'''

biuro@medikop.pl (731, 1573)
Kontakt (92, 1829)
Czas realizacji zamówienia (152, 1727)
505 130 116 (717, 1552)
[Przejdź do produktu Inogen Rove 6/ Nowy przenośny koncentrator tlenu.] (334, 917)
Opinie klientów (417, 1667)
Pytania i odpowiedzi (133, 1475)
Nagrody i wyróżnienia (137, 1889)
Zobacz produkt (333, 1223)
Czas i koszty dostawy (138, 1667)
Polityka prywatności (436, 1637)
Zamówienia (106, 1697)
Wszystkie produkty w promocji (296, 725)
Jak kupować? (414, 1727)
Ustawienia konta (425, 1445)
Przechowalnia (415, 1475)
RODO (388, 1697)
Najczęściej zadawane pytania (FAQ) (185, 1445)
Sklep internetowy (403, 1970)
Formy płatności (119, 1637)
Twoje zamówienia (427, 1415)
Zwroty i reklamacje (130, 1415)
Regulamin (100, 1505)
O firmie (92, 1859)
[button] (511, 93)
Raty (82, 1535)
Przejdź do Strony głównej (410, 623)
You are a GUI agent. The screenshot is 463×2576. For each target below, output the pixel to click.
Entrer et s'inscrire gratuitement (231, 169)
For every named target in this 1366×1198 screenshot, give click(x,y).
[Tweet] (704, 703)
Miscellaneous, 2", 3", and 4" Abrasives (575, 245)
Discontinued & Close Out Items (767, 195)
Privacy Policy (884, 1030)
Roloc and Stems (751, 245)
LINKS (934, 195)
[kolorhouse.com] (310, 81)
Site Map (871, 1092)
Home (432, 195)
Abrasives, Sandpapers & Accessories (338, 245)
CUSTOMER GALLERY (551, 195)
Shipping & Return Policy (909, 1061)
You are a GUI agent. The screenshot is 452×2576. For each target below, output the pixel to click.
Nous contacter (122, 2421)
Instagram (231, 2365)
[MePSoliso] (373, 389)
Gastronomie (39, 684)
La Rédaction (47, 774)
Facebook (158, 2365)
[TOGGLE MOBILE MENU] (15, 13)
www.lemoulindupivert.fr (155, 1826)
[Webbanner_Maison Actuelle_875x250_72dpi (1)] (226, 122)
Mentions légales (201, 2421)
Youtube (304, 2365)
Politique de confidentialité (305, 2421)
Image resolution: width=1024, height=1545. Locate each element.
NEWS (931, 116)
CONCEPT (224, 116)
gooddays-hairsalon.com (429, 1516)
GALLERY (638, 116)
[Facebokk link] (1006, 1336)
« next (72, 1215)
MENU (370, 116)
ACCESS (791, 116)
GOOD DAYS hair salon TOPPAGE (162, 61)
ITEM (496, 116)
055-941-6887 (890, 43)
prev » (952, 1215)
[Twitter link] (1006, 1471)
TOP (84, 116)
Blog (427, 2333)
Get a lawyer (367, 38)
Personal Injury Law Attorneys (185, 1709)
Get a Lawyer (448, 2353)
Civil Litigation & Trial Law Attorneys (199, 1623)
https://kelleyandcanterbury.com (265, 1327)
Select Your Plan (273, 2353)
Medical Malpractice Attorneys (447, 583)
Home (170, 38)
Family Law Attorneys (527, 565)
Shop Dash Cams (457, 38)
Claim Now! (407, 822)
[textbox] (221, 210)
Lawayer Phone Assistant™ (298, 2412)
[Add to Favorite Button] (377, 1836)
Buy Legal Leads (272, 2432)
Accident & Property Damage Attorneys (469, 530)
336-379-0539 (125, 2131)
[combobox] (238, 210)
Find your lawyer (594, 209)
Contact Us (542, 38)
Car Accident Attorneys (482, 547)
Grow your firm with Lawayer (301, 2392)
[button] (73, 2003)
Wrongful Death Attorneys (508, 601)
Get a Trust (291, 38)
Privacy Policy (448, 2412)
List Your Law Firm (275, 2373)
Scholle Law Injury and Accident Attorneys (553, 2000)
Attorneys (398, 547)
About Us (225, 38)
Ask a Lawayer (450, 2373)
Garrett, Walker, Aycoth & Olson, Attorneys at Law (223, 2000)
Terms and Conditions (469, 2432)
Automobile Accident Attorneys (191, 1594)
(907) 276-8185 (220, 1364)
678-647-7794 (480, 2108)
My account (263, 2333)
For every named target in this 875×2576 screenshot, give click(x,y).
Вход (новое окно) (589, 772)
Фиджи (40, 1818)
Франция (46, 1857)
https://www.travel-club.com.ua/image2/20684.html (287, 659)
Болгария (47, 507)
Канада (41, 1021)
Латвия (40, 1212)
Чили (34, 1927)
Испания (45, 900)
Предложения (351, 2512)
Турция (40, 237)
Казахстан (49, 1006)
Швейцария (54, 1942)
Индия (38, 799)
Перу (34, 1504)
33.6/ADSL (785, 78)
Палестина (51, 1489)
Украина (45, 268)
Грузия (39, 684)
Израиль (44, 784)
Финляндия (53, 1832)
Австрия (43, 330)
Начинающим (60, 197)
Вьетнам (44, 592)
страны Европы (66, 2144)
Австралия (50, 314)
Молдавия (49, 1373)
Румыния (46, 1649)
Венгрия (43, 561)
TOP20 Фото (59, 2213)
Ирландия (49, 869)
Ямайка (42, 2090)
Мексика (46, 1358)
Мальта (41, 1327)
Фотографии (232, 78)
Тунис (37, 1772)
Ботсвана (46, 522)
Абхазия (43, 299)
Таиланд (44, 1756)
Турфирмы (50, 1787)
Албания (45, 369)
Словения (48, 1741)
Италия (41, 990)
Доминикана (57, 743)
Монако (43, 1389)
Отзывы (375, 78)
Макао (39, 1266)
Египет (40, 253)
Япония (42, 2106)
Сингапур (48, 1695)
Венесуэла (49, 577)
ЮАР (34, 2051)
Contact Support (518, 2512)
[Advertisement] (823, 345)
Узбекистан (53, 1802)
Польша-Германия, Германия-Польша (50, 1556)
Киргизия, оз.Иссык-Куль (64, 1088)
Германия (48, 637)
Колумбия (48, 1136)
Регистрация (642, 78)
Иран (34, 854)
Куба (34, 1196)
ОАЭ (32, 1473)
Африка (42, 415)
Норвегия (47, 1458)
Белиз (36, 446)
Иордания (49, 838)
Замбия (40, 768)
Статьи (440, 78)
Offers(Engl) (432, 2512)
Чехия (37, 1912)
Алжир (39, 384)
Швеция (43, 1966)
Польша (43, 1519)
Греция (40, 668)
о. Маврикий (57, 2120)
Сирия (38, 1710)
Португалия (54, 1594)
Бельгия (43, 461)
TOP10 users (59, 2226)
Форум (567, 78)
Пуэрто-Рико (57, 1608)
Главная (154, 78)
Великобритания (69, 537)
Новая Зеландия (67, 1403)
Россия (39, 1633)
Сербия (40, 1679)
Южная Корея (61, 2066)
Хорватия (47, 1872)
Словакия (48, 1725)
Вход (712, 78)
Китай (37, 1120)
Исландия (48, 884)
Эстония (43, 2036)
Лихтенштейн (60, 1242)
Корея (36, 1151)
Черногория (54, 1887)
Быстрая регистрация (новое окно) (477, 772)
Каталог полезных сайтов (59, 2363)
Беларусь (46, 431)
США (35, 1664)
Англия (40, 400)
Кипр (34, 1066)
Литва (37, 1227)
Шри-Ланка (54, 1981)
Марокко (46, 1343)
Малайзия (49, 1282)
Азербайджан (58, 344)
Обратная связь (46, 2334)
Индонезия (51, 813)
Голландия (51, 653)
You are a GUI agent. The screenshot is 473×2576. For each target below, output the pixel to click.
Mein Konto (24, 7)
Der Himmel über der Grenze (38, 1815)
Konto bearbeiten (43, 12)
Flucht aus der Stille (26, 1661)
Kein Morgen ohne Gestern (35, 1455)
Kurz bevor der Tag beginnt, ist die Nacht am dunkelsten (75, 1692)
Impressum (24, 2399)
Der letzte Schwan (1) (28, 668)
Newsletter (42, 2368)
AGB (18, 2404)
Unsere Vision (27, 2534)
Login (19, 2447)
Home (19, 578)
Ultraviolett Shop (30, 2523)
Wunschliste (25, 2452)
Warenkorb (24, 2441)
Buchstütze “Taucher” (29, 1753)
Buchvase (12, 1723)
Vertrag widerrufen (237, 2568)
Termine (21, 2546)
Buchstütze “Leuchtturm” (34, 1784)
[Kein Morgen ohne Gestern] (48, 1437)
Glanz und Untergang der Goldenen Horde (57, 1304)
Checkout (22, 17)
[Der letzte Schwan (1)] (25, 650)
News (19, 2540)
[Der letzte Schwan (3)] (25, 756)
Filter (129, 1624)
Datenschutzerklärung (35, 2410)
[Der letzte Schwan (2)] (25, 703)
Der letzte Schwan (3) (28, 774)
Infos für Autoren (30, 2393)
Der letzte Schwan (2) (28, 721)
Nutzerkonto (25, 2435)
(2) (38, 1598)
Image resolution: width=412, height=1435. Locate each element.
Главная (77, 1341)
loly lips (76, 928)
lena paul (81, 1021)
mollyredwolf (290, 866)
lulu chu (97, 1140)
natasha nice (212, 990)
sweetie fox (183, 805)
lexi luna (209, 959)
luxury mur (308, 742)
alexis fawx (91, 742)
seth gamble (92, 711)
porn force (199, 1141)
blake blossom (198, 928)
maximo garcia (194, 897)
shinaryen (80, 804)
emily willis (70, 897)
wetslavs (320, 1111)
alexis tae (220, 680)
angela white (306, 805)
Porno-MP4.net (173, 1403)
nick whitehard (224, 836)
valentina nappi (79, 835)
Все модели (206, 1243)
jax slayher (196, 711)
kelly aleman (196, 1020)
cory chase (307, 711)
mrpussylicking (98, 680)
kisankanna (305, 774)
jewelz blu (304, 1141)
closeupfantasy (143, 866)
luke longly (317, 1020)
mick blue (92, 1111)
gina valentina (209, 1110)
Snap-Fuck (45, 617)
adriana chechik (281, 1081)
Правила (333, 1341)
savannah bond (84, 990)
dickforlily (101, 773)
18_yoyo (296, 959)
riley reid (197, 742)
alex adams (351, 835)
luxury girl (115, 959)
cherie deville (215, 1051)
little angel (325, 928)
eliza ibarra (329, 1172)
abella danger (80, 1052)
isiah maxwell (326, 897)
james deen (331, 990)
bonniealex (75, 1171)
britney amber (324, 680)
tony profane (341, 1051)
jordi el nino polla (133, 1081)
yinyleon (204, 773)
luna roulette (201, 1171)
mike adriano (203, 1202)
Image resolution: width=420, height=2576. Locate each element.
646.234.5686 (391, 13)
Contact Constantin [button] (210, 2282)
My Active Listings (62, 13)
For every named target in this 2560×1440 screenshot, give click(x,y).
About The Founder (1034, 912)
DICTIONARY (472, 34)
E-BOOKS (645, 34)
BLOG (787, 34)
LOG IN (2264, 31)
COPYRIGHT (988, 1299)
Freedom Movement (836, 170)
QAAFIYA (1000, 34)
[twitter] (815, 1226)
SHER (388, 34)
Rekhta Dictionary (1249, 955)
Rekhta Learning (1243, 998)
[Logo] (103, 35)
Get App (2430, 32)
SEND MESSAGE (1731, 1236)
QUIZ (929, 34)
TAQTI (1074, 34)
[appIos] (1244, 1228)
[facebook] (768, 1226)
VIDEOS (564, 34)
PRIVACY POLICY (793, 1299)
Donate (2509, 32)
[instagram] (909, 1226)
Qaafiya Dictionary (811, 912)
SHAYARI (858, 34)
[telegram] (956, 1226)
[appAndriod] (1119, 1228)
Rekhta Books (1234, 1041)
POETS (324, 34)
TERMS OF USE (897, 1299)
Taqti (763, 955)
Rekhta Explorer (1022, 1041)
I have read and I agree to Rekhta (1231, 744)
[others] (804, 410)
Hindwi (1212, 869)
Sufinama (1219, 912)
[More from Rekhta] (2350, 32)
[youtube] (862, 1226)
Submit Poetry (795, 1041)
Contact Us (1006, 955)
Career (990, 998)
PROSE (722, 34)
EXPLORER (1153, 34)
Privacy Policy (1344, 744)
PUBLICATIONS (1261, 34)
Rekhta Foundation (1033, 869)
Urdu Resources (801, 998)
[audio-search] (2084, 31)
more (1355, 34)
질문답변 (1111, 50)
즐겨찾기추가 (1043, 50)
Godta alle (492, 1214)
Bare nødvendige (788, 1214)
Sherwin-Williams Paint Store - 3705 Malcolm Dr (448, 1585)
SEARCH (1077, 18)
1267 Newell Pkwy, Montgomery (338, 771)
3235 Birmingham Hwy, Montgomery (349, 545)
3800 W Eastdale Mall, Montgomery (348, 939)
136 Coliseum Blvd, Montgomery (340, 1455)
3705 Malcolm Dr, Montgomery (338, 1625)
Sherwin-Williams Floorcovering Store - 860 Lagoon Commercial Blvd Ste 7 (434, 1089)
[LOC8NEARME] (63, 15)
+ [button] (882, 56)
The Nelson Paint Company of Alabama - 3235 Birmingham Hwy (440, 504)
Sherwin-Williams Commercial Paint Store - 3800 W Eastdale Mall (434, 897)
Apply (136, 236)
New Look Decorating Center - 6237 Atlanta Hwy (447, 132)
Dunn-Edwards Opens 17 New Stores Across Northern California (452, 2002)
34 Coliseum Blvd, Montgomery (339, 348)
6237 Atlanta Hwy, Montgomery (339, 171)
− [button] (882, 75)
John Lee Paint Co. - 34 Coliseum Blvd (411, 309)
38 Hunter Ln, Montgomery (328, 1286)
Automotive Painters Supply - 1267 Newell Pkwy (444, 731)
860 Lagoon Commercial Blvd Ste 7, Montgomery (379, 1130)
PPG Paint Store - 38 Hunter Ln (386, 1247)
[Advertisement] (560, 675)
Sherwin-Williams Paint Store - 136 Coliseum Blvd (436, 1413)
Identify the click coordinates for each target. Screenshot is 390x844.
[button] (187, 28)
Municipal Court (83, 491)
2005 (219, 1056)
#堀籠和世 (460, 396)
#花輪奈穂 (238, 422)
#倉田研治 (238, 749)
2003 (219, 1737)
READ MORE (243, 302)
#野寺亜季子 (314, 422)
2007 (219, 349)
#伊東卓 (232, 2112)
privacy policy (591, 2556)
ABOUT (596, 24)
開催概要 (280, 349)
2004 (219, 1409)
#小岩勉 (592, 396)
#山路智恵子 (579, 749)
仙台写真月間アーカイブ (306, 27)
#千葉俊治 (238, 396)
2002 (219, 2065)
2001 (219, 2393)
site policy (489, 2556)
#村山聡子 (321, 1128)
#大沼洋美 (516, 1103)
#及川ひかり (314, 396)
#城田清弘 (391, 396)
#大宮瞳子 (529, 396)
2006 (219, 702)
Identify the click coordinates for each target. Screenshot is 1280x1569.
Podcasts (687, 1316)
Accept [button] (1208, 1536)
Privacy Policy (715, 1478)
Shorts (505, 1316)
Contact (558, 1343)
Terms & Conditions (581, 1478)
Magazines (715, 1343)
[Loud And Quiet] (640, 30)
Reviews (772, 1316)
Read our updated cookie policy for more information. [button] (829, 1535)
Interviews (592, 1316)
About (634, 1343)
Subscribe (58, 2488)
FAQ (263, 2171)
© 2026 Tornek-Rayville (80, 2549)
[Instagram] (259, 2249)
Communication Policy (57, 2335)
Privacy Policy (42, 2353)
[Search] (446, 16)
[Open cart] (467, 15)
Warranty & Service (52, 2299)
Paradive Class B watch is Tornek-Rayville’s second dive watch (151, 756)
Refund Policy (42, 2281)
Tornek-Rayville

'''

YOUR OBJECTIVE
What is asked for is an exact copy of the lines above from the one containing "Zwroty i reklamacje (130, 1415)" through the one containing "GALLERY (638, 116)", and only those.

PROBLEM SOLUTION
Zwroty i reklamacje (130, 1415)
Regulamin (100, 1505)
O firmie (92, 1859)
[button] (511, 93)
Raty (82, 1535)
Przejdź do Strony głównej (410, 623)
You are a GUI agent. The screenshot is 463×2576. For each target below, output the pixel to click.
Entrer et s'inscrire gratuitement (231, 169)
For every named target in this 1366×1198 screenshot, give click(x,y).
[Tweet] (704, 703)
Miscellaneous, 2", 3", and 4" Abrasives (575, 245)
Discontinued & Close Out Items (767, 195)
Privacy Policy (884, 1030)
Roloc and Stems (751, 245)
LINKS (934, 195)
[kolorhouse.com] (310, 81)
Site Map (871, 1092)
Home (432, 195)
Abrasives, Sandpapers & Accessories (338, 245)
CUSTOMER GALLERY (551, 195)
Shipping & Return Policy (909, 1061)
You are a GUI agent. The screenshot is 452×2576. For each target below, output the pixel to click.
Nous contacter (122, 2421)
Instagram (231, 2365)
[MePSoliso] (373, 389)
Gastronomie (39, 684)
La Rédaction (47, 774)
Facebook (158, 2365)
[TOGGLE MOBILE MENU] (15, 13)
www.lemoulindupivert.fr (155, 1826)
[Webbanner_Maison Actuelle_875x250_72dpi (1)] (226, 122)
Mentions légales (201, 2421)
Youtube (304, 2365)
Politique de confidentialité (305, 2421)
Image resolution: width=1024, height=1545. Locate each element.
NEWS (931, 116)
CONCEPT (224, 116)
gooddays-hairsalon.com (429, 1516)
GALLERY (638, 116)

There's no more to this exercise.